Рафал, наверное, улыбнется на том конце невидимого провода. С его-то любовью к рубашкам, пиджакам, классическим прическам – панк…

Воды в ванную набралось столько, что она могла спокойно сесть и согреться. «Джаз-радио», громкость почти на минимуме, шептало утренние новости, первой из которых была внеплановая забастовка железнодорожников. С ванного столика Ева сонной рукой сгребла пилочки, ножницы, щипчики. Телефон положила на полочку, и, уже когда растянулась в ванной и начала осматривать ногти на свет, льющийся из витражного окна за спиной, телефон зазвонил и на экране высветилось: Ludwig Schweiz. Она привычным движением сбросила вызов. Если очень надо – напишет эсэмэс.

И действительно, пока горячая вода, от которой поднимался пар и краснела кожа, прибывала, айфон коротко звякнул – Людвиг приглашал провести выходные в Мюнхене. Она ответила во всегдашней дежурно-вежливой манере, что предложение с радостью принимает, и снова принялась водить пилкой по ногтю.

Выходные она собиралась провести с Рафалом, ее парнем, тоже поляком, который учился в Берлине на режиссера, – и теперь надо как-то объяснять ему очередное исчезновение. Врать, хотя врать она не умела, выдумывать какие-то новые обстоятельства, хотя все уже было использовано до того. Или – молчать.

Именно из-за этого приглашения, из-за того, что он договорился с ней напрямую, в обход агентства, то есть она получит чистый гонорар, а не проценты, из-за того, что он захотел пойти на эту экскурсию во дворец Линденхоф, этот последний бред Людвига Баварского, – ее не было несколько дней, и в это время Рафал обо всем узнал.

Женщине, которая несколько лет назад, одна, без друзей, не зная языка, приехала в чужую страну, молчать не так уж трудно. Женщине, постоянно выслушивающей чужие разговоры, рассказы, иногда целые исповеди, молчать еще легче. Трудно было только то, что Рафал, кажется, любил ее и, потеряв, сходил с ума, напивался, обрывал телефон. И еще то, что она, кажется, тоже его любила.

:))))))) pank… i chto ja tam delal kak pank? Na vokzale sidel?

U menja vse horosho. Chto ty, uzhe vstala?

Покончив с ногтями, с соскребанием мертвой кожи с пяток, с удалением ненужных волосков, Ева вылезала из ванны, запахивалась в черный банный халат Vive Maria! с вышитыми белыми коронами.

«У меня тоже хорошо, – думала она, застыв у зеркала в ореоле матовых лампочек, как в голливудских гримерных, прищурившись, нацеливаясь хищным пинцетом на лишний волосок в брови. – Тоже хорошо, только мне надо ехать в Мюнхен, провести два дня с совершенно чужим человеком, включиться в его жизнь, принять его правила игры».

На полочках в шкафу выстроились ряды шампуней, гелей, пакетиков с масками, ампул с маслами, лаков, эссенций.

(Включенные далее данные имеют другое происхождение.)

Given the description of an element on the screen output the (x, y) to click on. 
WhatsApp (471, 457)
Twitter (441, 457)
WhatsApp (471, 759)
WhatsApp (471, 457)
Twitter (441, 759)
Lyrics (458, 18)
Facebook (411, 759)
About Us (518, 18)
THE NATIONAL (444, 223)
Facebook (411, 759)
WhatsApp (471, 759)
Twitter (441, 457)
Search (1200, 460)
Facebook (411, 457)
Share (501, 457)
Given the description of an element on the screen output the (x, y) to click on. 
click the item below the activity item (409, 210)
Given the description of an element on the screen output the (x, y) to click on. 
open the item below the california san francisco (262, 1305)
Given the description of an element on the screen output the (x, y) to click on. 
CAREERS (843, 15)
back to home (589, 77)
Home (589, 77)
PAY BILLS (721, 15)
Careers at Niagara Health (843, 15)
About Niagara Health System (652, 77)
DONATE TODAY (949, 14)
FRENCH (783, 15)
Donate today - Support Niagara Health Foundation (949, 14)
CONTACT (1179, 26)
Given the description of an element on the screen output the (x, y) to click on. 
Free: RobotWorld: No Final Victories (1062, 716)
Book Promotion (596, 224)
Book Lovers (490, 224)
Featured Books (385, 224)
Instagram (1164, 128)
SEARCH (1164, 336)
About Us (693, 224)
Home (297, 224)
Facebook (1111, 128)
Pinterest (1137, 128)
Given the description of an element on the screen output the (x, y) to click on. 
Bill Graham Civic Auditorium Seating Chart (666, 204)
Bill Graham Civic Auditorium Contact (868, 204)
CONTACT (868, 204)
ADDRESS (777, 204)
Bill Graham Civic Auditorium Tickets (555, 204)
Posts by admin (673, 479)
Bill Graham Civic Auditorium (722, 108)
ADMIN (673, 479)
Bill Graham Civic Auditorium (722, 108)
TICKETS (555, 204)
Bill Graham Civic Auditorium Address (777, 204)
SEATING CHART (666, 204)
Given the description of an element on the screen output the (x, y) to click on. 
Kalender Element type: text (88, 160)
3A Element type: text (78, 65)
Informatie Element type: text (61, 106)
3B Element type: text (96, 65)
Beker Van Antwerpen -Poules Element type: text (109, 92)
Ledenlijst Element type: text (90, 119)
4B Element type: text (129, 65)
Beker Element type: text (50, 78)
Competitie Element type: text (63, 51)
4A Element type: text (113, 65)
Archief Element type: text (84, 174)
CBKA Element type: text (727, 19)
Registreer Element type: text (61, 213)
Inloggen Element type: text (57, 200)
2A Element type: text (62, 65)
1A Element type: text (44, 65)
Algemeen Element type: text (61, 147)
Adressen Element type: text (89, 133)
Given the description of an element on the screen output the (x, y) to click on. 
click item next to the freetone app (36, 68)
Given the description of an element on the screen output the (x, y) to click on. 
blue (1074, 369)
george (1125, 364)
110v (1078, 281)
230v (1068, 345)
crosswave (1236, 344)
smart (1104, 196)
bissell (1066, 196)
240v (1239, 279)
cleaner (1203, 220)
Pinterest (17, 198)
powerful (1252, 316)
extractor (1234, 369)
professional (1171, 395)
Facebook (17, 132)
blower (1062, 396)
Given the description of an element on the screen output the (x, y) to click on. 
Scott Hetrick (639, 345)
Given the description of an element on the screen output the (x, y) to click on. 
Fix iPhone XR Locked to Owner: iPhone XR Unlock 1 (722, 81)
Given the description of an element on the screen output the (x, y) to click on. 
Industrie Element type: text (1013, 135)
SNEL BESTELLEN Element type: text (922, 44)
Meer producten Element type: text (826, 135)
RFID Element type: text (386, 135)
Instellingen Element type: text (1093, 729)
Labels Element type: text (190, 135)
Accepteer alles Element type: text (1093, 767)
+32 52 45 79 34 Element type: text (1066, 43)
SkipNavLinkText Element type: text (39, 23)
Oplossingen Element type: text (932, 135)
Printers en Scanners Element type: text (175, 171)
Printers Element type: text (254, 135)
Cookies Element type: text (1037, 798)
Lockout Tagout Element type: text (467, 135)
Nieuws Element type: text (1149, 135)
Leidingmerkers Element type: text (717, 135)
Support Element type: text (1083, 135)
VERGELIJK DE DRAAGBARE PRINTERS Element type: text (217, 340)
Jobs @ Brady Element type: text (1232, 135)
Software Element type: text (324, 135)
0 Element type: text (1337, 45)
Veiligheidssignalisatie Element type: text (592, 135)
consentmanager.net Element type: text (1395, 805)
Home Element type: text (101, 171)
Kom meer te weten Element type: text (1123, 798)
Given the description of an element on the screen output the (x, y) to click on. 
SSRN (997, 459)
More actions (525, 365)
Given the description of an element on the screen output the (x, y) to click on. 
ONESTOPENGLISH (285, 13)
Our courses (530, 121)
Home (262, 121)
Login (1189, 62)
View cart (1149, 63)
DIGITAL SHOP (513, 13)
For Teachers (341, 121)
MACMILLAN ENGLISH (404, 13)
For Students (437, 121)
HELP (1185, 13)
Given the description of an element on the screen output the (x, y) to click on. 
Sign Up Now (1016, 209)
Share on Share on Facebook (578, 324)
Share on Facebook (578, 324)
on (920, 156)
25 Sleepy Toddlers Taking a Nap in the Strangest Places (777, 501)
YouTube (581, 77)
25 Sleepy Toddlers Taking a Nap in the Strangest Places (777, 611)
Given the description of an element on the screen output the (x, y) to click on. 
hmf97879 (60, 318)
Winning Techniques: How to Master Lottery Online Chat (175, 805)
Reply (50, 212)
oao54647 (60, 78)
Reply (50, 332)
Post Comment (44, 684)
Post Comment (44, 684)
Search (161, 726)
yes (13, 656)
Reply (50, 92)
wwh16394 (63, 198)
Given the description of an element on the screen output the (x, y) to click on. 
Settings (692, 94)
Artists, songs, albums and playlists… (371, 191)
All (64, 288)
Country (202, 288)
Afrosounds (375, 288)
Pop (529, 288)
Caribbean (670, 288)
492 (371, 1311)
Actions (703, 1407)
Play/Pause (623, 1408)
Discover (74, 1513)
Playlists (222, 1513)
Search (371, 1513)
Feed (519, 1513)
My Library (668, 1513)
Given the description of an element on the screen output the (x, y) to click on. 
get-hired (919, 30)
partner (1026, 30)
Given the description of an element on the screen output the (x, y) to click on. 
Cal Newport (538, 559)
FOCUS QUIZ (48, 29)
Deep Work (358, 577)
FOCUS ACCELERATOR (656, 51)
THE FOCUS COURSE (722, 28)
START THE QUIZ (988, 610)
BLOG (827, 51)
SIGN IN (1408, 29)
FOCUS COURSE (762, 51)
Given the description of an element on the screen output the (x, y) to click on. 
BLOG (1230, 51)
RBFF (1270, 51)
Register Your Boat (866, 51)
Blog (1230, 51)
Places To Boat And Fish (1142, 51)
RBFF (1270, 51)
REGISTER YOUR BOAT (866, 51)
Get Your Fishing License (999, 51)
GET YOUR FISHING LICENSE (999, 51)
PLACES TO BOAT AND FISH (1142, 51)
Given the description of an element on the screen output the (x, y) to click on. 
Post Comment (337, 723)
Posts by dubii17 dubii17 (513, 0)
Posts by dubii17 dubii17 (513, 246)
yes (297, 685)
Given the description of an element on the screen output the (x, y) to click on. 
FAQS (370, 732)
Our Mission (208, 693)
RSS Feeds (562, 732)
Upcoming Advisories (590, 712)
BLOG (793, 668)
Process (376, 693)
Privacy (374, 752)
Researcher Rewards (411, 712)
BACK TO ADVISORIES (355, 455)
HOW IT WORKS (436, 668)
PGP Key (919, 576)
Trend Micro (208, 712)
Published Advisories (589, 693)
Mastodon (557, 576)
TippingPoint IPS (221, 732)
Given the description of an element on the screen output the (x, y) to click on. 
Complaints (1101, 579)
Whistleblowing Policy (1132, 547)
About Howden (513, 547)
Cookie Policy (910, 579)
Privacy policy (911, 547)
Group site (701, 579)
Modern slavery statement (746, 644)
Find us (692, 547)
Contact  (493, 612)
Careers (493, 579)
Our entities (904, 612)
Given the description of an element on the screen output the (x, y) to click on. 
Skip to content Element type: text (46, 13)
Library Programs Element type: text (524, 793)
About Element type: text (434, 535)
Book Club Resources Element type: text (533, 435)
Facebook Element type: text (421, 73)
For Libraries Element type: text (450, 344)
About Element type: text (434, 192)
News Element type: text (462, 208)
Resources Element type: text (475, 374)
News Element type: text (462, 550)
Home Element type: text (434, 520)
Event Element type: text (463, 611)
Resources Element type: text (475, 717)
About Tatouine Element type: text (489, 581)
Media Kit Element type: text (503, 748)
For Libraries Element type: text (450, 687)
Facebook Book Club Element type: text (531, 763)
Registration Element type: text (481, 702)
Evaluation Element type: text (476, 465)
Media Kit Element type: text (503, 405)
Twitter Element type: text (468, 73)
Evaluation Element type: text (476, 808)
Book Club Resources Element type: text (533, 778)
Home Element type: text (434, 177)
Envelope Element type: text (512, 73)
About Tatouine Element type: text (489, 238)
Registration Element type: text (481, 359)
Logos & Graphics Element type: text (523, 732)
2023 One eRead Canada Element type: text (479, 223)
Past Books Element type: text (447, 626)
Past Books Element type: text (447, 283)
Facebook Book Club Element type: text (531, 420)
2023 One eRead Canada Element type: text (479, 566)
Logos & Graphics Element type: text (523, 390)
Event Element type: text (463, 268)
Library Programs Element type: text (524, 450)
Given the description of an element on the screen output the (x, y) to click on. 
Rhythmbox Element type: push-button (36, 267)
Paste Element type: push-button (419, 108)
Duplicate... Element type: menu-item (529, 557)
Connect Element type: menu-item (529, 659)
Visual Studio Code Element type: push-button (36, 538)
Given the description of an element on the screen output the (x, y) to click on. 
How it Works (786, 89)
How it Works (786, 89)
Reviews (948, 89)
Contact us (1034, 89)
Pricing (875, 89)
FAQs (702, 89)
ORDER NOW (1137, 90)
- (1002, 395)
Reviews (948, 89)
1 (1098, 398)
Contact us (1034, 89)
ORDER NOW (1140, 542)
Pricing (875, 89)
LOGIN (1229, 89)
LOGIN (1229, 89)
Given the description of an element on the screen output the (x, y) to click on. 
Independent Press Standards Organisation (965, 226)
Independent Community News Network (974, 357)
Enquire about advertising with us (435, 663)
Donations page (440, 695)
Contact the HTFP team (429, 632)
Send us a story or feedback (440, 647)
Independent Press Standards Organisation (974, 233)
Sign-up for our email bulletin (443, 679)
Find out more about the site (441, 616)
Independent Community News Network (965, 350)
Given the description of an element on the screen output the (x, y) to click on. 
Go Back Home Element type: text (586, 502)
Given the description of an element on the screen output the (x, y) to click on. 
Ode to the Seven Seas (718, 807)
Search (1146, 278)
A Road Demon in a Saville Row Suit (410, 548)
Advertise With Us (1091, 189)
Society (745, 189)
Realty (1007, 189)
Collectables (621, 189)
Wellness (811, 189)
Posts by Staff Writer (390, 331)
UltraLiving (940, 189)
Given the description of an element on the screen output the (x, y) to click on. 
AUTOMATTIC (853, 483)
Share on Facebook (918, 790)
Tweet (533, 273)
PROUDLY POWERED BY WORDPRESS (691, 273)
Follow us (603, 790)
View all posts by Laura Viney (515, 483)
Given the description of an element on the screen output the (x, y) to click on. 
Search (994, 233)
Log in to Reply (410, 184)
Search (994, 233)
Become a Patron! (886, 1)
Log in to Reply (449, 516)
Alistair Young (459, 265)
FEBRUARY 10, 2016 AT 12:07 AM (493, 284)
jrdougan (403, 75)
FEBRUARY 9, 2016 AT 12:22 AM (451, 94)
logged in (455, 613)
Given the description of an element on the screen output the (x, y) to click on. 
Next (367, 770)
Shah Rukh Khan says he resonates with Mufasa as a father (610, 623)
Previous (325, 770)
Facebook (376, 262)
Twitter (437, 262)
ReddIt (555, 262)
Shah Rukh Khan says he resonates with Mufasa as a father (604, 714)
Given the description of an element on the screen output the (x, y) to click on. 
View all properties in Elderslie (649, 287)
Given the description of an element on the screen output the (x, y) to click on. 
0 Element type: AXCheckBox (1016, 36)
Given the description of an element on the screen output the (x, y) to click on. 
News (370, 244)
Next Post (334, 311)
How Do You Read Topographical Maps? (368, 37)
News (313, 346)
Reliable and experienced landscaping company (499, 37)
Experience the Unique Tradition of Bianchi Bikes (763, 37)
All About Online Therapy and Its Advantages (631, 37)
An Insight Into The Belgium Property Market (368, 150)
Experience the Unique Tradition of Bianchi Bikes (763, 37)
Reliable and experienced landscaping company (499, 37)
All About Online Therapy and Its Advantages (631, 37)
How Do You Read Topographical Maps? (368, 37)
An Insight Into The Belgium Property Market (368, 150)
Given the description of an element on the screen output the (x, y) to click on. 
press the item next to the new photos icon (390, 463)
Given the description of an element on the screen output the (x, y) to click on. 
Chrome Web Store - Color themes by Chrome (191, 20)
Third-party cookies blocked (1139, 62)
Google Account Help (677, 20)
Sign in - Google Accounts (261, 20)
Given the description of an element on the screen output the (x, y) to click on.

В коридоре по стенке – ряды плоских шкафов, царство обуви, туфелек на шпильке, на танкетке, с высоким и низким каблуком, с бантиками и без, в стильный винтажный горошек или однотонных, из Франции, Италии, Америки. В комнате, в огромном шкафу – пальто и платья, кофточки и юбки, некоторые – еще с бирками, ни разу не надетые. Верные орудия для создания той безупречной картинки, которая будет явлена миру.

Волосы распутаются, лягут волнами на пробор, потом будут начесываться, встанут в подобие вавилонов на головах придворных дам восемнадцатого века, потом накрутятся на щипцы, будут виться, соберутся, наконец, в прическу, привет шестидесятым. Несколько масок, одна за другой, сделают кожу лица гладкой и отдохнувшей. Линии бровей тонкими эллипсами вытянутся над веками, пушистые ресницы почернеют, мелкие прыщики исчезнут под тональным кремом. Через час зеркало отразит красивую и безукоризненно стильную девушку в стиле ретро: шестидесятые, эпоха женственности и сексуальности, время, которое большинство ее клиентов вспоминают со счастливым вздохом. Рафал говорил, что она как будто сошла с целлюлоида, что на нее просто достаточно навести камеру и снимать – и фильм получится. Но пока она не готова. И пока собирается в гармонию хаос внешний, ничто не мешает подумать и привести в порядок хаос в голове.

U menja vse horosho. A u nas vo sne bylo svidanie. A vchera mne prishli novye tufelki. Volshebnye!

Ty mne pokazhesh?

Konechno! Ty samyj pervyj ih uvidish.

Неправда. Первым их увидит тот, с кем назначено на сегодня, – четыре часа. Но об этом никто никогда не узнает, и в конечном итоге это все равно не для него. Это все равно для Рафала.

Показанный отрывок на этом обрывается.